El Servicio Exterior Mexicano, primera trinchera de México frente al mundo, encarna el espíritu de servicio, profesionalismo y lealtad del diplomático mexicano. En tiempos recientes no ha faltado quien, con una miope visión de estadista, se empeñe en minimizar la importancia de la política exterior en el desarrollo del país y de su participación como un actor destacado en el concierto de las naciones.

Sin embargo, es un hecho innegable que, en los dos siglos de vida de nuestro país como nación independiente, la diplomacia mexicana ha sabido enfrentar con firmeza los desafíos a su soberanía e integridad territorial, participar activamente en favor de la paz y la seguridad de las naciones y lograr el reconocimiento internacional de su acendrado prestigio. Infortunadamente, el desconocimiento de la vida y funciones del diplomático ha dado lugar a la noción de que sus actividades se reducen al goce de privilegios y actividades sociales, sin tomar en cuenta que el perfil del diplomático es el de una persona que requiere de formación, talento, experiencia y, sobre todo, vocación.

En efecto, es un error recurrir al favoritismo en la designación de agentes diplomáticos debido a que el diplomático requiere de una amplia preparación. Deberá conocer la historia de los Estados, su política, sus leyes y organización social, así como el Derecho Internacional, es decir, el conocimiento de los pactos o tratados que determinan las relaciones de los pueblos entre sí. Debe estar consciente de que una de sus principales funciones es la protección de sus connacionales y la defensa de sus derechos humanos. De igual manera, todo aquel que se interese en dedicarse al servicio exterior y ser un elemento del cuerpo encargado de poner en marcha la política exterior de su patria, debe saber escribir con gran pureza la lengua del país que representa y aplicarse en el conocimiento de los idiomas más importantes del mundo como son el inglés, el francés, el ruso, el alemán, el árabe y el chino. Debe además tener conocimientos del protocolo y de las buenas maneras, que también forman parte del bagaje de un diplomático, puesto que la carrera diplomática es eminentemente representativa y tiene como uno de sus objetivos proyectar una imagen digna del país.

El diplomático debe vestir correctamente, hacer uso de un lenguaje apropiado y comportarse como persona de distinción, precisamente para que se refleje la dignidad del Estado que representa.

:: Ejercicio ::
Retoma el texto sobre el Servicio Exterior Mexicano después de su última oración y escribe un párrafo más que lo continúe.

:: Datos mostrados ::
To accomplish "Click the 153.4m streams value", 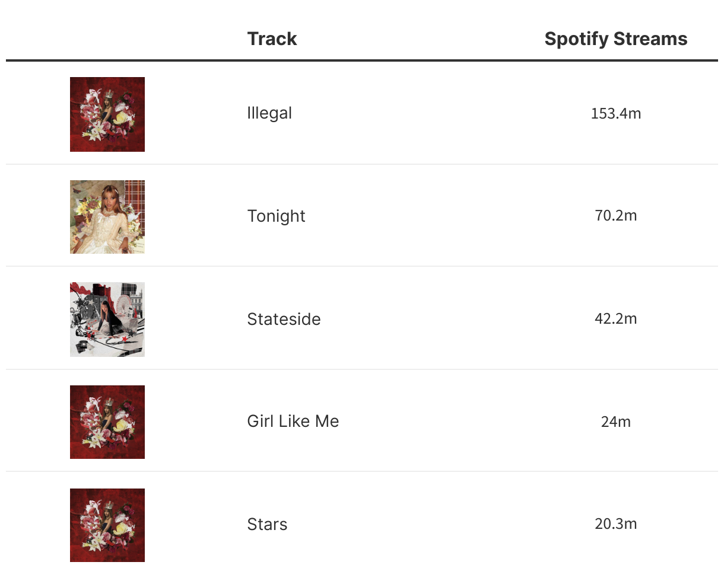I will coord(615,114).
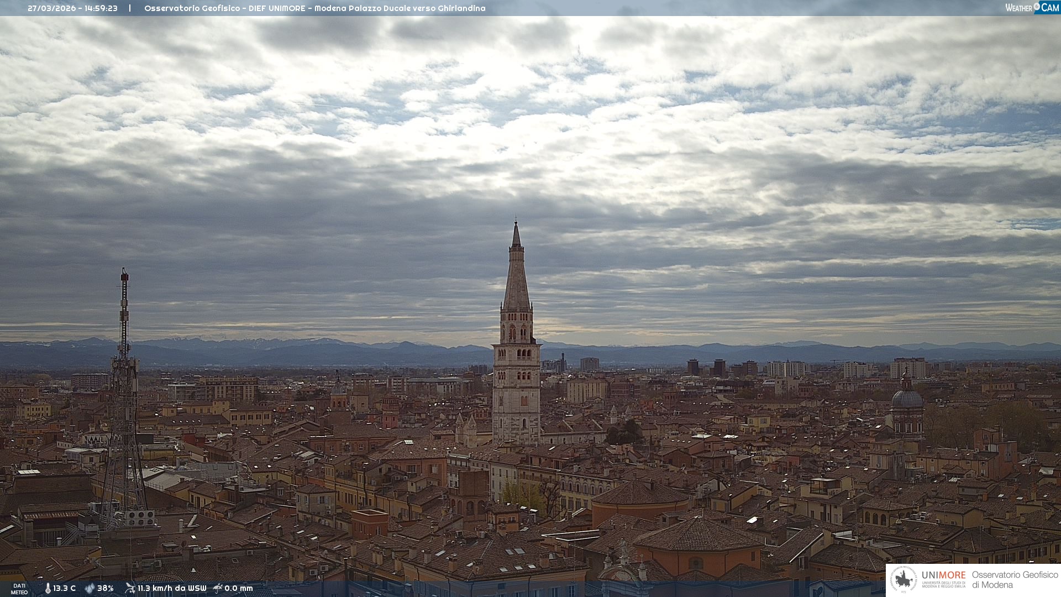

:: Respuesta del ejercicio ::
Y es que la vida del diplomático no es un destierro dorado, es un proyecto vital que entraña satisfacciones y renuncias. En sus memorias, don Alfonso Reyes, intelectual de distinguida trayectoria de veinte años en el servicio exterior, comenta que “la labor del diplomático es toda abnegación y sacrificio”. Los fracasos se cargan siempre a la cuenta personal, y es un deber patriótico aceptar que así se haga. Los aciertos se abonan siempre a cuenta de los gobiernos, aunque se deban a sus representantes. Los diplomáticos, a cambio de algunos halagos de vanidad, que solo deslumbran al primerizo y al ligero, llevan una vida contra natura, de extranjería perpetua, hasta en su propio país, donde la ausencia prolongada los hace extraños, y están condenados por oficio a romper los vínculos cordiales que van creado por todas partes; renunciar periódicamente a las moradas donde ya se iban aquerenciando. Si la tierra es posada provisional para todos, para el diplomático lo es en grado sumo.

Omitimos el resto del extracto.